Profile
Reflecting on the diocesan focused theme which was well articulated by the second Bishop of South Rwenzori Diocese The Rt. Rev. Jackson Nzerebende in his charge on the consecration day "Building on the existing foundation" with a vision for all people to experience the abundant life through the provision of the gospel of righteousness and social services, South Rwenzori Diocese sets a health mission targeting improving on quality of health service delivery through its Diocesan health facilities/centers.
This health mission target is in conjunction with the Uganda government focus on development of Minimum Health Care Package (MHCP) which aims at availability of health care services to the entire population in need, thus the stratification of health facilities into health centre I, II, III, IV, V, regional referral and National Referral Hospitals from bottom to top respectively; this stratification also provides for purposeful referral.
Socioeconomic Status
The economic status of the population is that the incomes per house hold lie between UgShs 400,000 and 600,000 per annum, which implies that majority of the people at District level live below the poverty line and people depend on subsistance farming which is dictated upon by the seasons, and which are beyond their control. This results in having rural poor population which becomes prone to diseases hence Diocesan mission to reach the poor people with health services.The commonly prevailing diseases that affect the population are Malaria, Respiratory tract infections, water related diseases (Diarrhea Diseases), intestinal worm infestation, malnutrition in children, Tuberculosis, HIV/AIDS scourge, cases of diabetes and other medical /surgical cases.
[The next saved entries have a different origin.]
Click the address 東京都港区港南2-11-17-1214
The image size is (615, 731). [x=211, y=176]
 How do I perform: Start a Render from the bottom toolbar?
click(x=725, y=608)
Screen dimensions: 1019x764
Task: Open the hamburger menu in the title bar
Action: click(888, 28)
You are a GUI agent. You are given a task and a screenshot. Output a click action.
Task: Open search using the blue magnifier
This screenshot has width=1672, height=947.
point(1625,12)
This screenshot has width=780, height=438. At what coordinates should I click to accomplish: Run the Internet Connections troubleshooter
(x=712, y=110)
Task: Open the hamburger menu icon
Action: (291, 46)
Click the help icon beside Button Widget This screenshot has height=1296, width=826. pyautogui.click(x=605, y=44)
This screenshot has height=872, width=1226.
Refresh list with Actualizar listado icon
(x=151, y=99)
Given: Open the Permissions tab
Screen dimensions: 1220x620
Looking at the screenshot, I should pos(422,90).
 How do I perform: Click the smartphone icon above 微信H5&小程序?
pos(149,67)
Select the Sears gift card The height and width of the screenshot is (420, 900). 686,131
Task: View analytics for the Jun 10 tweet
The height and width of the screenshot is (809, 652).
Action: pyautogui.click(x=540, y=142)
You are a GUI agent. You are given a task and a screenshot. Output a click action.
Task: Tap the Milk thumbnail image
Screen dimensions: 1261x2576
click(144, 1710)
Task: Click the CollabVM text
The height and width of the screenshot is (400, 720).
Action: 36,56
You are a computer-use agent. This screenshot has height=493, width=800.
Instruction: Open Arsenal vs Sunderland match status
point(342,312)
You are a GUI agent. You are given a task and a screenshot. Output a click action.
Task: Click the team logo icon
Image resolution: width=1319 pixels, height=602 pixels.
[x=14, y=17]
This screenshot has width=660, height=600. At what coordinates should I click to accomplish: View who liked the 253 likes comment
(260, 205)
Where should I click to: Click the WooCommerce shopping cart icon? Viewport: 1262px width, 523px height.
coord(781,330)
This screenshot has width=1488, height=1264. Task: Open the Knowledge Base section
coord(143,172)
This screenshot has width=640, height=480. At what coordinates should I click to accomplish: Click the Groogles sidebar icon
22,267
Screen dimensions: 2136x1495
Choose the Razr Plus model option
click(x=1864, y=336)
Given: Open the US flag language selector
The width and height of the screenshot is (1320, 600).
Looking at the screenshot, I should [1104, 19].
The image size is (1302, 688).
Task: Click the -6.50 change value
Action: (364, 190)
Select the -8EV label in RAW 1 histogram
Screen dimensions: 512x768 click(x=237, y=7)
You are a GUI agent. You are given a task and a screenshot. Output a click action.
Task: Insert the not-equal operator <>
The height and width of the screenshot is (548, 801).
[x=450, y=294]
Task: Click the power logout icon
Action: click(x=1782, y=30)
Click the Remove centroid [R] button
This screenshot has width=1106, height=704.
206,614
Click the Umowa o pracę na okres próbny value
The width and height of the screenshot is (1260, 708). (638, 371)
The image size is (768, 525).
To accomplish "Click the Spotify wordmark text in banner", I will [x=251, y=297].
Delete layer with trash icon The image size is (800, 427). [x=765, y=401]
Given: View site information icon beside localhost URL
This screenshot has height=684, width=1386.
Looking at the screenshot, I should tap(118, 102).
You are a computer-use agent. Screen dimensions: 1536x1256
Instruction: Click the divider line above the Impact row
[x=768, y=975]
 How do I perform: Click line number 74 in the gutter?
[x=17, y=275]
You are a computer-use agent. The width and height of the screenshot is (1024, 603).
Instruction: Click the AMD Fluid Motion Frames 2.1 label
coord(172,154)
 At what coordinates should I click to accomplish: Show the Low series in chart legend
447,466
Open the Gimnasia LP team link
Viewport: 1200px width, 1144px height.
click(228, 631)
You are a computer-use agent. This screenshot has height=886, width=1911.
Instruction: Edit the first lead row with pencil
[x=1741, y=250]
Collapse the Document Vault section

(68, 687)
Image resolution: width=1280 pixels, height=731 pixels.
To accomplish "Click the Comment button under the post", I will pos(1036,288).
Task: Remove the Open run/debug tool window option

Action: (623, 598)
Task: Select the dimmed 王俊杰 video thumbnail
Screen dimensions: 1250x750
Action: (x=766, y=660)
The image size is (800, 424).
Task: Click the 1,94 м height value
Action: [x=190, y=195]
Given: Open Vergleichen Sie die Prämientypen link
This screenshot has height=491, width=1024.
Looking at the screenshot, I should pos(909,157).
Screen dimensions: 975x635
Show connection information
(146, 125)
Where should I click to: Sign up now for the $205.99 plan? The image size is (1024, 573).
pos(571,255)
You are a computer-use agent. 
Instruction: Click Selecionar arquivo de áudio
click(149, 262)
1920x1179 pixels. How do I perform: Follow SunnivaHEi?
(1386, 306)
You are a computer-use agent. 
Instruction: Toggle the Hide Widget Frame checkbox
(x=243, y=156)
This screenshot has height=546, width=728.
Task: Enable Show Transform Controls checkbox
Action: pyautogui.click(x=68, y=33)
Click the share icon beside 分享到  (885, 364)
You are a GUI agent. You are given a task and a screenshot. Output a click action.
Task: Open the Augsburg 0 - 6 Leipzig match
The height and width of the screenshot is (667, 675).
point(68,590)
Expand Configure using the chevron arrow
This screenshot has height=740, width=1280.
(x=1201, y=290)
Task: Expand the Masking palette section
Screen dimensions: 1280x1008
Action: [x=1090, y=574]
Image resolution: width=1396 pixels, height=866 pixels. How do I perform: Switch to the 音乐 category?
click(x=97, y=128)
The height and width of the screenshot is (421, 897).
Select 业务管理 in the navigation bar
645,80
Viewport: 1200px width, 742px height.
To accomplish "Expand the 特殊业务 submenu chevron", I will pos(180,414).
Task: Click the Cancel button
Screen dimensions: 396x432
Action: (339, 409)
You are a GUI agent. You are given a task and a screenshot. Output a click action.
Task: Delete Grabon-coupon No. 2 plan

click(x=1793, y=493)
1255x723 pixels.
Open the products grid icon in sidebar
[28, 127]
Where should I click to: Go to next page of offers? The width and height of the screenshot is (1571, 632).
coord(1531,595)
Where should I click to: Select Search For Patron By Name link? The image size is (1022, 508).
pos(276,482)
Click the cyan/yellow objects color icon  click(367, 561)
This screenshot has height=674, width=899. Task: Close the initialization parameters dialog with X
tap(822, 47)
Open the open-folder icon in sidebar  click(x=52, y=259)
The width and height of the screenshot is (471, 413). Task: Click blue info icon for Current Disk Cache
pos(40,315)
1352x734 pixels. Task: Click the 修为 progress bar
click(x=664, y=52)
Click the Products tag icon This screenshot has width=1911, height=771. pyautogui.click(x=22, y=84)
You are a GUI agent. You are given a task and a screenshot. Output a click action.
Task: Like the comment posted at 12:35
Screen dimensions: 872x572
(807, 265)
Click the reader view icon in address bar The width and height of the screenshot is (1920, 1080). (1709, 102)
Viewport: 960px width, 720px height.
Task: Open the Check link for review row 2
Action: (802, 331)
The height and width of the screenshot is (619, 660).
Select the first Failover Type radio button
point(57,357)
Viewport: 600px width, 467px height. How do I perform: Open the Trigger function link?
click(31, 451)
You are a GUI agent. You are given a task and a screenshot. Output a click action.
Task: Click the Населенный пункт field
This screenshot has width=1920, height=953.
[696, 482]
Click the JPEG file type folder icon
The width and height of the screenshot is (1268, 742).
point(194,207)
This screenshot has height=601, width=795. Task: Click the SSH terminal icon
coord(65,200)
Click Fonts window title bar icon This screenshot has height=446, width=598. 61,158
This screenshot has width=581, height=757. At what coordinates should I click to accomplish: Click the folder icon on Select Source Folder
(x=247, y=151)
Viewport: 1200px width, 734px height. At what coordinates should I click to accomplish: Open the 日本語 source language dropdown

Because the population is poor, patients do not afford to pay for medical services given to them at subsidized rate, this then results into poor quality of health service delivery especially where there is no enough drug supply amidst under staffing with low motivation. This leaves individual health centers to struggle on their own without effective central support/coordination at the diocesan level, hence a need to build and strengthen the central coordination for quality service to be accessed by all people.